Un retour… loin d’être franc !

Revenons sur le débat sur la WEB TV avec les chroniqueurs du Journal Toulousain, où j’ai eu cette semaine face à moi le responsable local du Front National. Sur la forme, il a manié l’interruption permanente de ses contradicteurs pour fuir le débat d’idées. Sur le fond, lorsqu’on arrive enfin à aller jusqu’au bout, ses arguments sont pauvres et récités comme des litanies. Ce parti, qui assume son protectionnisme dépassé mais illusionnant une frange de l’électorat, soutient que le retour au franc serait salvateur. Si on peut partager l’avis que le maintien de l’euro tel qu’il est ne saurait être la solution à la crise, la sortie de l’euro avec un retour au franc ne peut qu’être pire. Comme toujours, les thèses populistes reposent sur un constat valable, mais avec des réponses pernicieuses.

Fabriquer en France, certes, donnerait de l’emploi à ceux qui en ont perdu ou en recherchent. C’est une lapalissade qui présuppose des entrepreneurs qui trouvent que la France possède un avantage compétitif. L’idée du FN est donc d’agir sur les droits de douanes pour hausser le prix des produits importés par « la sélection » (vous noterez l’utilisation de l’euphémisme pour éviter de dire « fermer les frontières », la propagande leur imposant un langage nuancé pour paraître crédible).

Tout d’abord, quel arbitraire pourrait décider des produits d’importation qui échapperont à un tel filtre douanier ? Mais surtout, c’est faire fi du consommateur français sans motivation d’acheter français. Et forcer tout le monde à dépenser plus. Or n’oublions pas que seul le consommateur décide. Quelle garantie pour l’entrepreneur d’avoir des consommateurs dociles même dans un marché dirigiste ? Aucune, sauf à contraindre les consommateurs… ultime étape du protectionnisme. Paradoxe du FN qui se veut vierge politiquement, l’URSS a longtemps été le symbole de ce monde tout comme l’Allemagne nazie s’était enfermée dans un tel processus.

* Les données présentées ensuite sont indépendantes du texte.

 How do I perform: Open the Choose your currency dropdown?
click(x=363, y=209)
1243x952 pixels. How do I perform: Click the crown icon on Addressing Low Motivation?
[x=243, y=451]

Et de même, à la question voulez-vous un « franc fort » ou un « franc faible », j’attends encore la réponse. On la devine à travers les paroles de l’invité à propos de la Grèce ou de l’Espagne, indiquant que restées avec leurs monnaies nationales, une dévaluation leur aurait permis de redevenir compétitives. Quelle erreur ! Dévaluer sa monnaie donne toujours cette illusion de compétitivité. Mais il y a un prix à toute chose. Passé le moment d’euphorie, le pays déchante très rapidement. Ce n’est pas en modifiant les unités d’une balance qu’on perd du poids. Il n’y a pas de miracle : c’est à chacun de se prendre en charge pour maigrir. Ce n’est pas en revenant au franc et en le dévaluant que notre véritable boulet, le poids de l’administration française, changera ! Au contraire, puisque dévaluer revient à appauvrir chacun de nous par l’inflation. L’histoire l’illustre : inflation et violence sont toujours le résultat d’une politique qui prône la haine ou le rejet de l’étranger.

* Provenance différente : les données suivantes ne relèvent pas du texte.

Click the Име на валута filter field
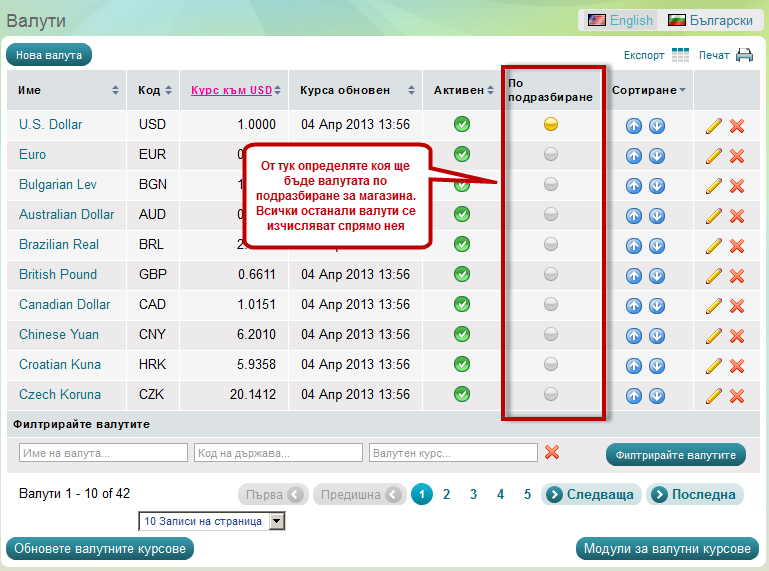 click(x=103, y=453)
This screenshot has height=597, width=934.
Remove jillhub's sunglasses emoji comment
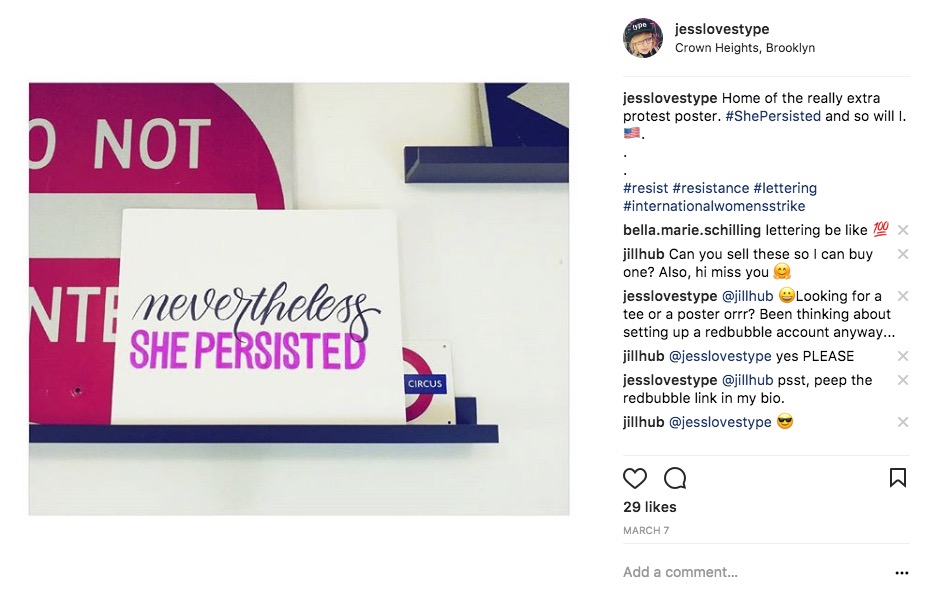pyautogui.click(x=903, y=422)
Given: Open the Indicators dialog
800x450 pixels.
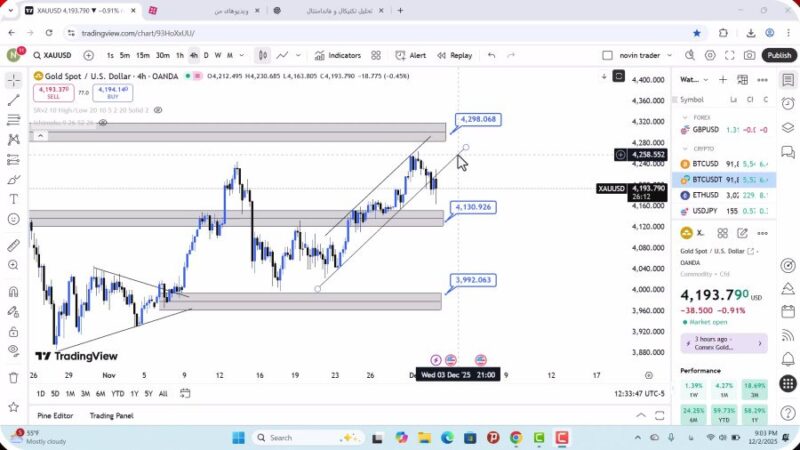Looking at the screenshot, I should (x=338, y=56).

Faire du social exclusivement pour les Français, n’est sûrement pas un bienfait économique, comme ce n’est pas mieux de faire du dirigisme social. Faire du dirigisme économique en jouant politiquement sur la monnaie, que ce soit sur le franc ou sur l’euro, ce n’est sûrement pas posséder un secteur économique qui se développe. Tous les exemples de protectionnisme, sans aucune exception, ont toujours conduit au développement… de la misère.

La vraie réponse consiste à laisser les opérateurs économiques choisir la monnaie pour leurs échanges, l’euro, le franc ou autre chose – l’or par exemple. Et le meilleur des gouvernements en réponse à la crise, c’est celui qui se fera oublier.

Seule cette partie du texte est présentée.